Problems, problems, problems

It was in the mid-1980s–30 years ago–but I still remember the astonishment I felt.
I had driven 120 miles to attend a mental health communication seminar led by Dr. Carol Oukrop, a good friend and my former professor.
As I remember the situation, there were 15 or 20 of us sitting around a large seminar table, and the first thing on the agenda was show-and-tell. Each of us had been instructed to bring 20 copies of one of our publications to share.
I have no idea what I took. But it doesn’t really matter because the clear hit of the day was a radio spot that one man shared.
“Problems . . . problems . . . problems . . .,” he read. He went on to explain that life “is” problems and how you deal with them affects your mental health.
But when problems get out of control, there is help from your community mental health centre. And the radio spot ended with the name of the mental health centre he represented.
As he read, everyone was attentive. After he finished, the accolades rolled in. Everyone thought it was a very effective spot and I was of the same opinion.
But the problem was that the man’s radio spot was plagiarized! Every word except the name of his centre was stolen from a brochure I had written for Prairie View Mental Center a year earlier.

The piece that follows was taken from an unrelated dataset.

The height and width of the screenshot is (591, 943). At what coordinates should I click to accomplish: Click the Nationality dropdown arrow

I knew from the beginning that little brochure was a winner, so I had stepped out on a limb and had 25,000 copies printed—a huge run at a time when printing was expensive and our regular run was about 2,000.
The brochure was distributed to churches, factories, businesses, and other public places in our tri-county area to spread the word about Prairie View services.

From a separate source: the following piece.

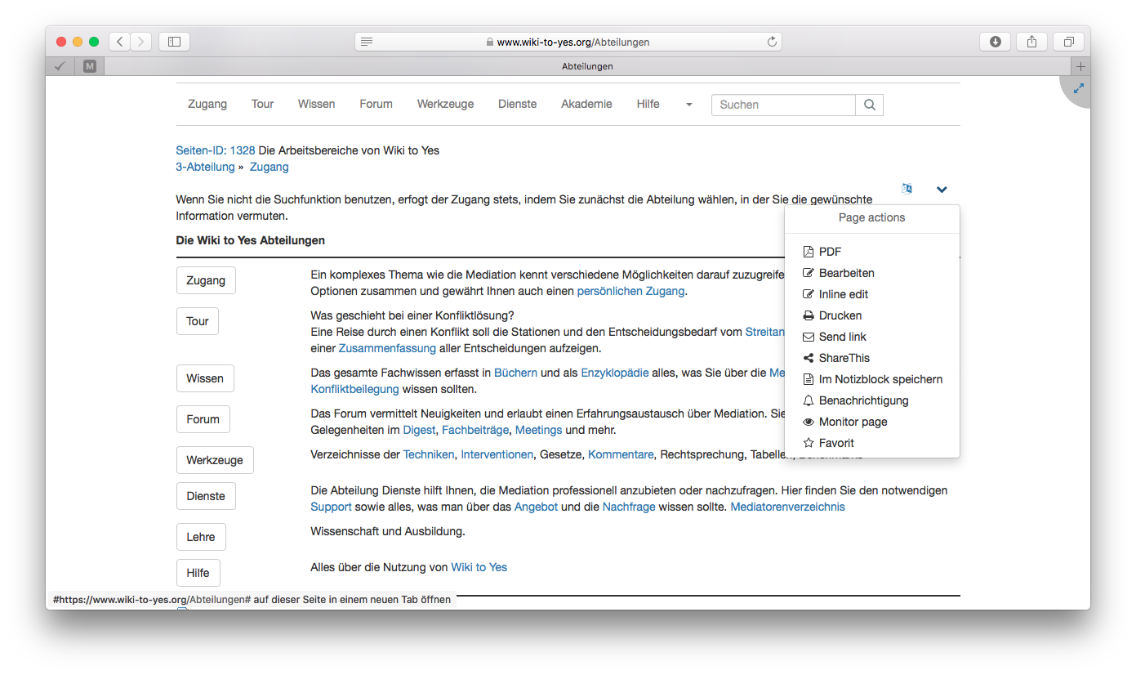Show all tabs overview icon
This screenshot has height=675, width=1136.
pyautogui.click(x=1068, y=42)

But what I hadn’t thought about was its potential as a radio spot. I had to give credit to this enterprising young man for that idea!
Stunned at his boldness, I listened while the man accepted all the glory. He seemed pleased with his success!

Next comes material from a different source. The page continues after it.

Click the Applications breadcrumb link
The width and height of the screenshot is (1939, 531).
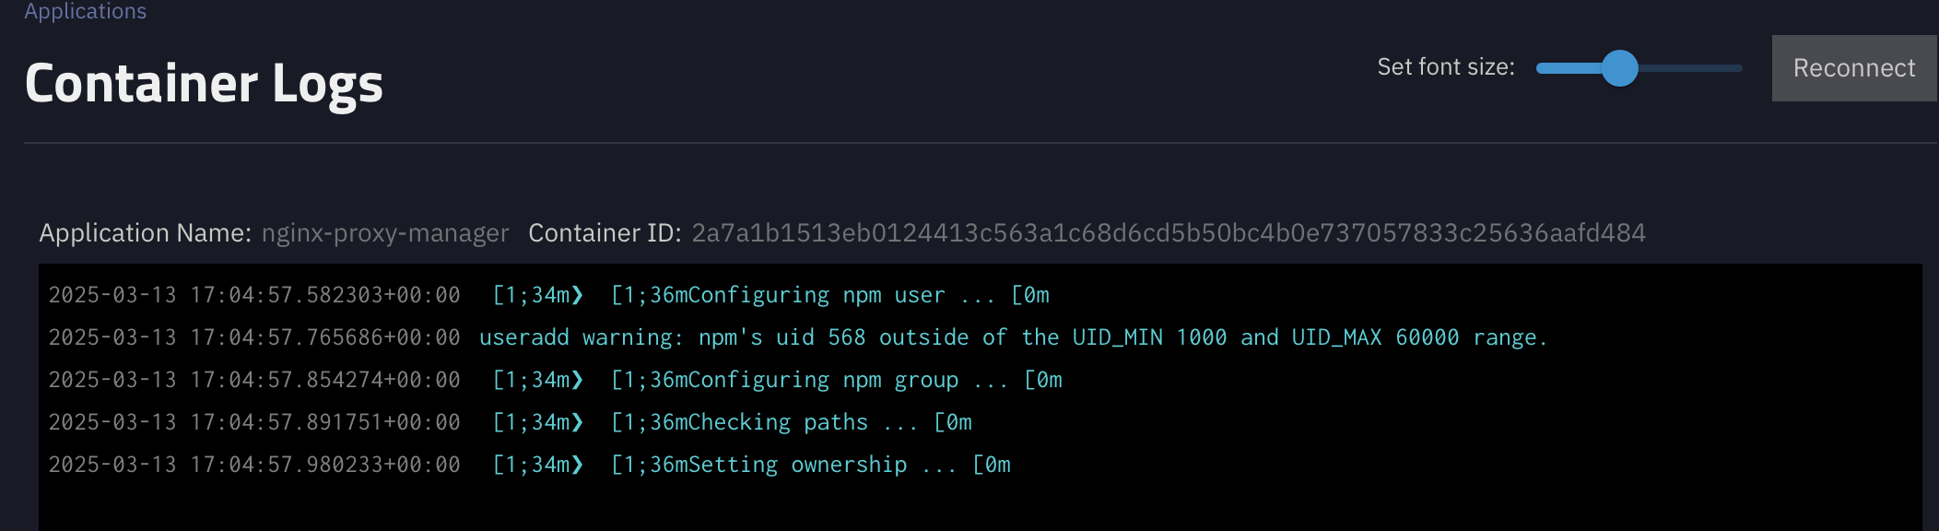click(x=85, y=11)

In order to not embarrass anyone, I decided to hold my tongue—even to Carol. After all, it was for a good cause.
Problems . . . problems. . . . That young man was right and he had just created a serious problem for himself—if I had called him on it!
There are small problems and big problems–problems of our own making and unavoidable ones.
Just as I was beginning this week’s column, I encountered a small problem that could have become a big one. I dumped a whole glass of water on my desk next to my computer.
After helping clean up, my son said the obvious, “You know it was your fault.”
Yes, it was my fault. And it’s up to me to make sure it doesn’t happen again. I now have a TV tray by my side for beverages.
The first rule of problem-solving is to prevent problems, whenever possible. And when problems do come up, think–look at all the options and choose the best plan of action.
After all, your experience has taught you how to cope. You are ready to face difficult problems.
As we age, we face many difficult problems. How fortunate that we have so many life experiences to help us solve them.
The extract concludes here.